里親希望者さん
ある日のこと。お店のドアベルが鳴り、一人の女性が来店してきた。
「こんにちわ。今日もいいかしら」
彼女も常連客のひとり。とてもお店を気に入ってくれている。
「いらっしゃいませ。こちらへどうぞ」
ナナさんは笑顔でお客様を出迎えるといつも通り注文を聞く。
「お決まりになりましたらお声掛けください」
「わかったわ……。あのねナナちゃん。あの……実は。あの猫ちゃんをおうちで飼いたいと思っているのですが……」
彼女が指差したのはナナさんが保護した子猫と母猫だった。
「あの親子ですか。ありがとうございます。ふたりで一緒に引き取っていただけるなんてうれしいです。少々お待ち下さい。オーナー呼びますね」
お店の猫たちは里親希望があれば申込用紙に記入をしていただき面談をする。
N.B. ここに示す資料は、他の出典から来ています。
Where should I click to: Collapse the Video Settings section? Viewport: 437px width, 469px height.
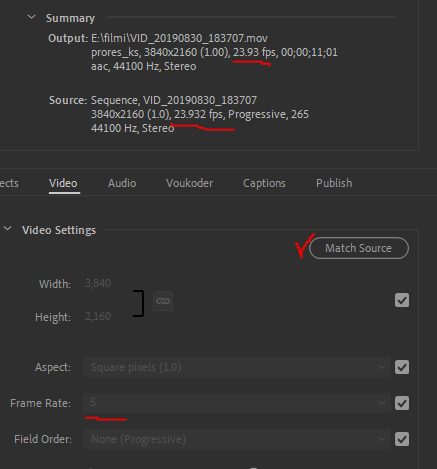pos(8,229)
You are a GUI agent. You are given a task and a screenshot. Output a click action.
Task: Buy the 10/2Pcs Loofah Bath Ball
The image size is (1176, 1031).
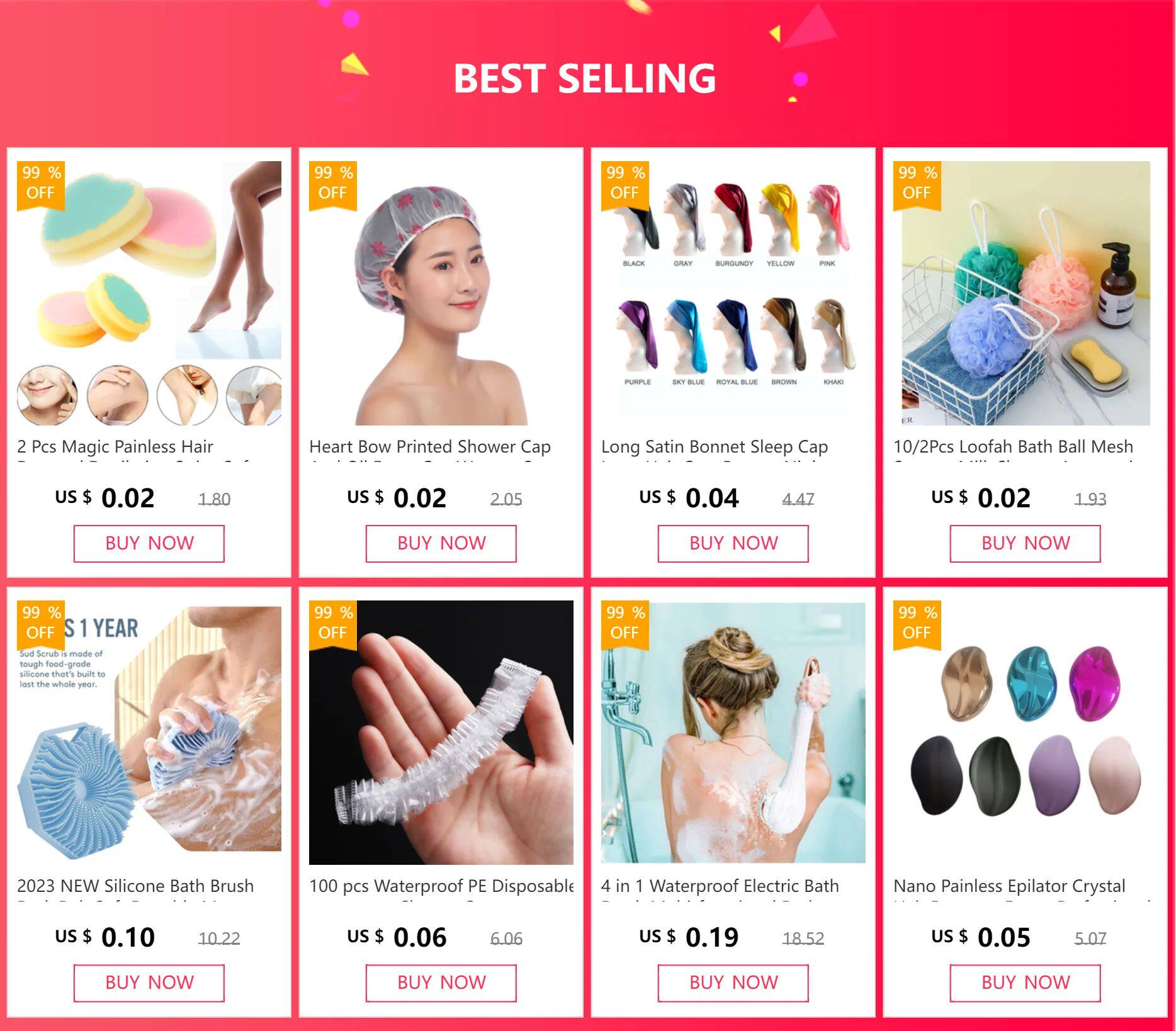point(1026,544)
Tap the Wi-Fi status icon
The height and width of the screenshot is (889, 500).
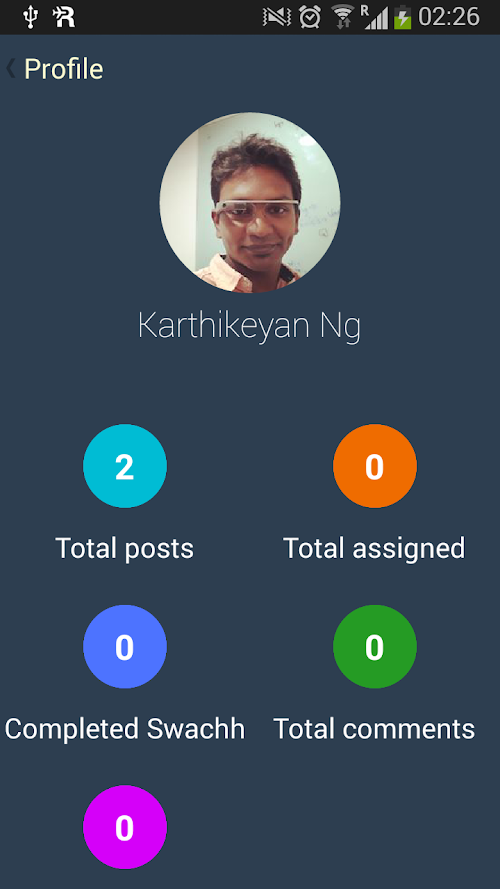tap(342, 17)
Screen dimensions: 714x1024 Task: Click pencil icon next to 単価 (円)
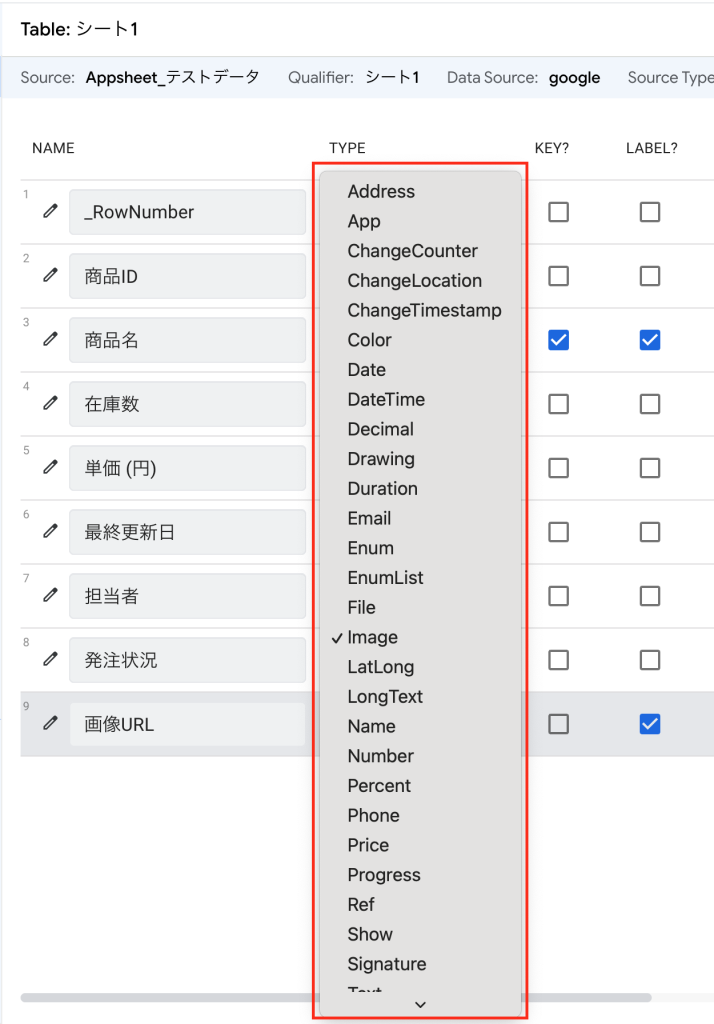click(x=50, y=468)
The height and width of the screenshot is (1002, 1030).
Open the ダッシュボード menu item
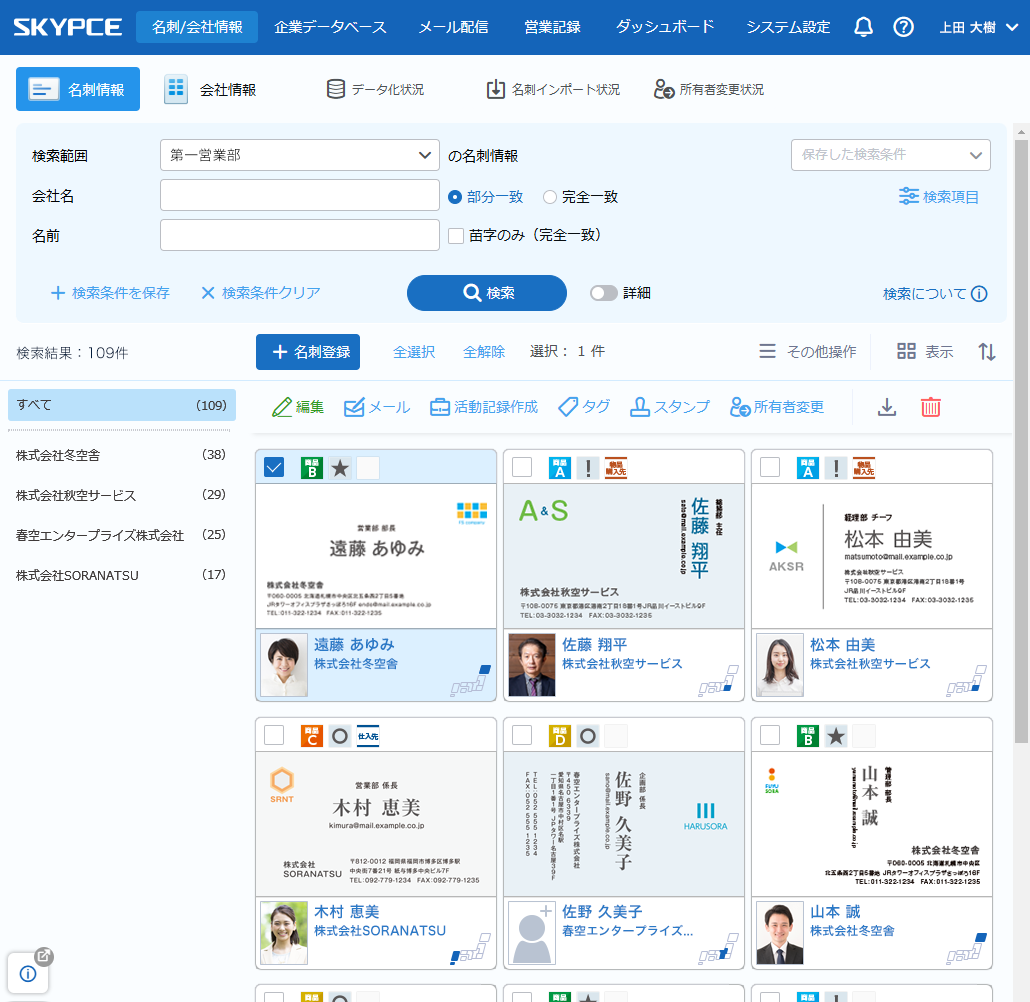point(664,27)
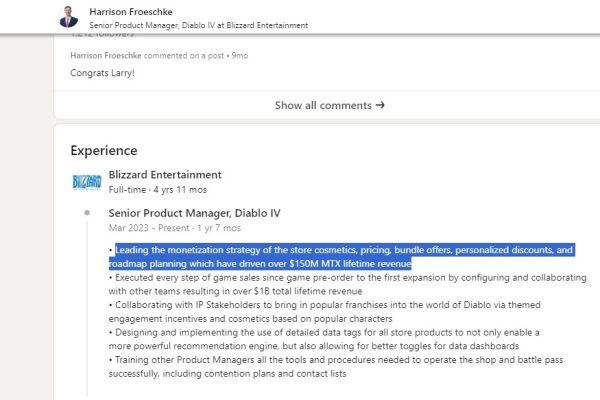Click the '9mo' timestamp on the comment
This screenshot has height=400, width=600.
240,56
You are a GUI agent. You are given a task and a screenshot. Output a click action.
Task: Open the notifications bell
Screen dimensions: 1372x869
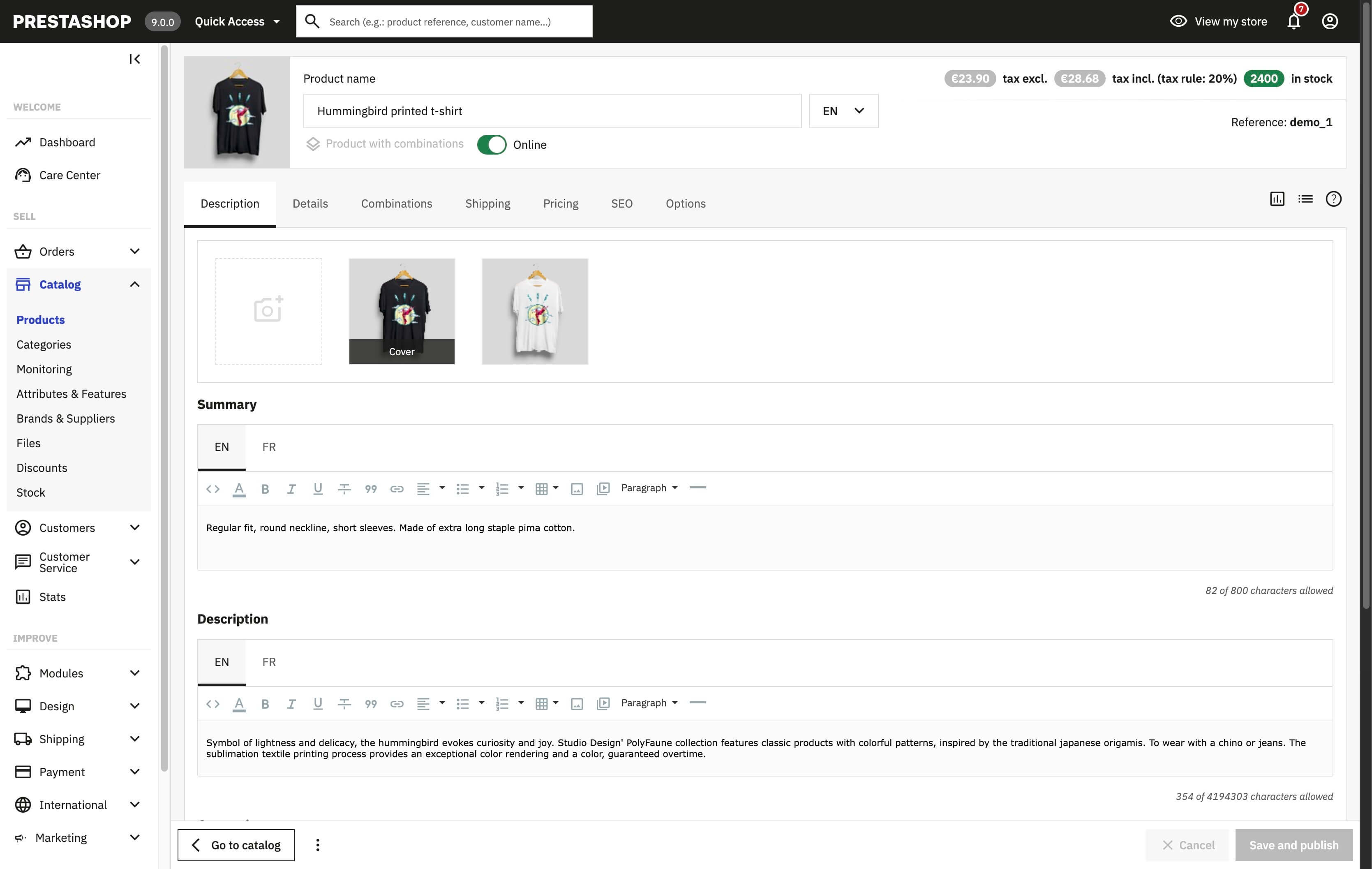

その後、ご自宅に猫ちゃんを連れて行き、トライアルというお試し期間を数日から数週間過ごしてもらい問題なければ譲渡をしている。それは日本にいたときと同じスタイルだ。必要事項を書いてもらい伺う日時を決めた。ちょうど一週間後に連れて行く約束をした。
譲渡へ行く前にたくさんお客様やナナさんにふれあってもらう。目一杯遊びたくさんなでて新天地でも元気でいられるようにみんなで元気を注入した。
そしてお試し譲渡へ出発の日。
「じゃ、ナナさん行ってくるのでお留守番お願いします」
「はい、任せて下さい」
猫たちと挨拶を交わしナナさんに見送られ新しいおうちへと出かけた。
おうちに着くと猫ちゃんの説明や飼う場所をチェック。少しお話をして滞りなくお試し譲渡の手続きが終わりお店へ戻り引き続き営業を続けた。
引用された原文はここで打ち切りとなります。